Directions –
Please pull out every line in the items below that contains the word "left", and copy each one unchanged.

Exercise input –
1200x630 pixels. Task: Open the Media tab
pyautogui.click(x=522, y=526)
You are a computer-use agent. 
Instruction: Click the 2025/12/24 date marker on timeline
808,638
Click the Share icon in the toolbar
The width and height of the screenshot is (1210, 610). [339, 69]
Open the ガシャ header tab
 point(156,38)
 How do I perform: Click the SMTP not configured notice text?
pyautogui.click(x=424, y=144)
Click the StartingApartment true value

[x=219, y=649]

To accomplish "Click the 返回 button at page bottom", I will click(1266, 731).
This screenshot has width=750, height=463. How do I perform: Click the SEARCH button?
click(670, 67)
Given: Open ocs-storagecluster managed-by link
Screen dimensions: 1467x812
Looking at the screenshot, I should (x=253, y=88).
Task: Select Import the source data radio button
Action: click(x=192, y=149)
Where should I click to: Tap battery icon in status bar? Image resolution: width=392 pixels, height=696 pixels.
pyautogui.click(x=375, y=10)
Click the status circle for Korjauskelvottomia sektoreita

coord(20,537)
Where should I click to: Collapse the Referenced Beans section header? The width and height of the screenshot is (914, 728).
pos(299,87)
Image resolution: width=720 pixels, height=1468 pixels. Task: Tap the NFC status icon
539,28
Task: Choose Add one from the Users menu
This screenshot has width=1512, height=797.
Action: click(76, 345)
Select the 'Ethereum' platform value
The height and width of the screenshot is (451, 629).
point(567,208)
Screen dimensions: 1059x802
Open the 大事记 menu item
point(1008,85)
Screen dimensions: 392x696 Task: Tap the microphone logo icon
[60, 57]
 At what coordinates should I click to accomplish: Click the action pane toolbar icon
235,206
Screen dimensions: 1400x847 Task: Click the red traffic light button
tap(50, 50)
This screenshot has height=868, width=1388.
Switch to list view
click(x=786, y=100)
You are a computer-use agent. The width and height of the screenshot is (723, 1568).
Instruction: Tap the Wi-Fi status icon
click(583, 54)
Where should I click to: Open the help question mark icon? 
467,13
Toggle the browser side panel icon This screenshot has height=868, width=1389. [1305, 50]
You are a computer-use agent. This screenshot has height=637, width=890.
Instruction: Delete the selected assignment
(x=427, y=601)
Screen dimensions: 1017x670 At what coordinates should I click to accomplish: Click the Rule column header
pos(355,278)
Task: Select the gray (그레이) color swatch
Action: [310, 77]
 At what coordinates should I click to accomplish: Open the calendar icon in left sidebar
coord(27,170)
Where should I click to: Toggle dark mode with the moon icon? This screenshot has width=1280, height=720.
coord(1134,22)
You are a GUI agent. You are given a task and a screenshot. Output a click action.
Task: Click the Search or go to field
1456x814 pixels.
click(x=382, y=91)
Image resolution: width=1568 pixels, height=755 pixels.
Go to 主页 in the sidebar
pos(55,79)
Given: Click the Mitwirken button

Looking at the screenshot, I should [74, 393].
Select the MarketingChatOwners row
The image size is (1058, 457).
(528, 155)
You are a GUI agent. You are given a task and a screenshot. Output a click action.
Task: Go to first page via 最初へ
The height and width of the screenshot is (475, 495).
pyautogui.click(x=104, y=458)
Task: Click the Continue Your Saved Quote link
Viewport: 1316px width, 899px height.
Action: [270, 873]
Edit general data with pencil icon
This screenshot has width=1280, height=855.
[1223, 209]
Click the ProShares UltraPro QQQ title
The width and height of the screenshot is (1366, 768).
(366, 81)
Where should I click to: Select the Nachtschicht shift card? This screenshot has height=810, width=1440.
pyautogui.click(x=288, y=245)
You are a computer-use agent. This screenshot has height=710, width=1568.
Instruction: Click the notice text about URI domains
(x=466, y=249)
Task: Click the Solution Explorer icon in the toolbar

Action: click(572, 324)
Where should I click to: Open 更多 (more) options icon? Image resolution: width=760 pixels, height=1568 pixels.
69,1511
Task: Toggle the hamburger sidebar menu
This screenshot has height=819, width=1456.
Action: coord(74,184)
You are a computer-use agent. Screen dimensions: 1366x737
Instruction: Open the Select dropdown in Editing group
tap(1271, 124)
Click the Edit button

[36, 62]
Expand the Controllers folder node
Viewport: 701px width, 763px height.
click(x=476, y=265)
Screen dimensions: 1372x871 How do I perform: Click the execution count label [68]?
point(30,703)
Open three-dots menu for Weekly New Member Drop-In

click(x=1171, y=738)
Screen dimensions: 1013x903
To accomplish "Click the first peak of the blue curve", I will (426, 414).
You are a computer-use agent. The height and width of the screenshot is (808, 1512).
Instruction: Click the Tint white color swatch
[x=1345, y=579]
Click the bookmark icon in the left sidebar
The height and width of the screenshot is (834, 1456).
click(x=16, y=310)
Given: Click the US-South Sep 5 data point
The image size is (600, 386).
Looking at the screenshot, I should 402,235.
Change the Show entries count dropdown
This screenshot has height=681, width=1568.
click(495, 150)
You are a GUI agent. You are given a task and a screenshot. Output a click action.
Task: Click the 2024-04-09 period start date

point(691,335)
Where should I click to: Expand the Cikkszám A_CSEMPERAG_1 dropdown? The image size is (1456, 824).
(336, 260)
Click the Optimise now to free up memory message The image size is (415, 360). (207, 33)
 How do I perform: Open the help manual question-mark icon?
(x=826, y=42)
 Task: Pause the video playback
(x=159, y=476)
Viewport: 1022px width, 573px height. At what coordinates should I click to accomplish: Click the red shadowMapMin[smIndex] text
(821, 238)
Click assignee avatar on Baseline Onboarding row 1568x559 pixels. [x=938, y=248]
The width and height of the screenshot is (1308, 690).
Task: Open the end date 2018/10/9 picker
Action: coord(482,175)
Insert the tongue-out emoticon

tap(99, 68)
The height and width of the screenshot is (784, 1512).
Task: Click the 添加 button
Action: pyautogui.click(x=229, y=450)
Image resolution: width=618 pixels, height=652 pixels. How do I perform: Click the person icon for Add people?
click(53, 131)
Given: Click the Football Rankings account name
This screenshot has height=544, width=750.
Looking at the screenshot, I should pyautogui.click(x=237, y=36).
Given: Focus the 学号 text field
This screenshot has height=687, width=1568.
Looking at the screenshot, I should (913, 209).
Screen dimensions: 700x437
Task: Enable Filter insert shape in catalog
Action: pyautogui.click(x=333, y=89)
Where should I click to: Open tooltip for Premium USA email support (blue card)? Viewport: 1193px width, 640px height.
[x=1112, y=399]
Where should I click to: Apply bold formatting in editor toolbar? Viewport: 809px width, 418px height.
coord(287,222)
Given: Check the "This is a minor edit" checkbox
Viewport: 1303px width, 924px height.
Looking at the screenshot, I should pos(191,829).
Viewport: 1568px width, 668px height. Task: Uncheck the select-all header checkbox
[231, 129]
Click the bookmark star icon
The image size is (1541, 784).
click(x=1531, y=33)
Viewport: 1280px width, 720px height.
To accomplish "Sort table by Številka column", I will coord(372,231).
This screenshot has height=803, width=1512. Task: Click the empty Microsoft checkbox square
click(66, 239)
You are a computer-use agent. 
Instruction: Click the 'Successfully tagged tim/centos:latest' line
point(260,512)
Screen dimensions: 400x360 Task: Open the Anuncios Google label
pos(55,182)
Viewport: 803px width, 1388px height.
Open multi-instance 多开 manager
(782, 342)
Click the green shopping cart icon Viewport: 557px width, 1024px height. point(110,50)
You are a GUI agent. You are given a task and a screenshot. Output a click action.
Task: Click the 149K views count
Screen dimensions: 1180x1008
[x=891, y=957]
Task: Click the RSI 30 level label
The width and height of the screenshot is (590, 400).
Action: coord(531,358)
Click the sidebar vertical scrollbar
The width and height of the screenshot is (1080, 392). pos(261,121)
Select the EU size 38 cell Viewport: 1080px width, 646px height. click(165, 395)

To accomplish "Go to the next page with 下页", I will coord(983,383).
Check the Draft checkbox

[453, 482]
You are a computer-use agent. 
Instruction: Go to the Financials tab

Finished exercise –
 At what coordinates should I click to accomplish: Open the calendar icon in left sidebar
Click the bookmark icon in the left sidebar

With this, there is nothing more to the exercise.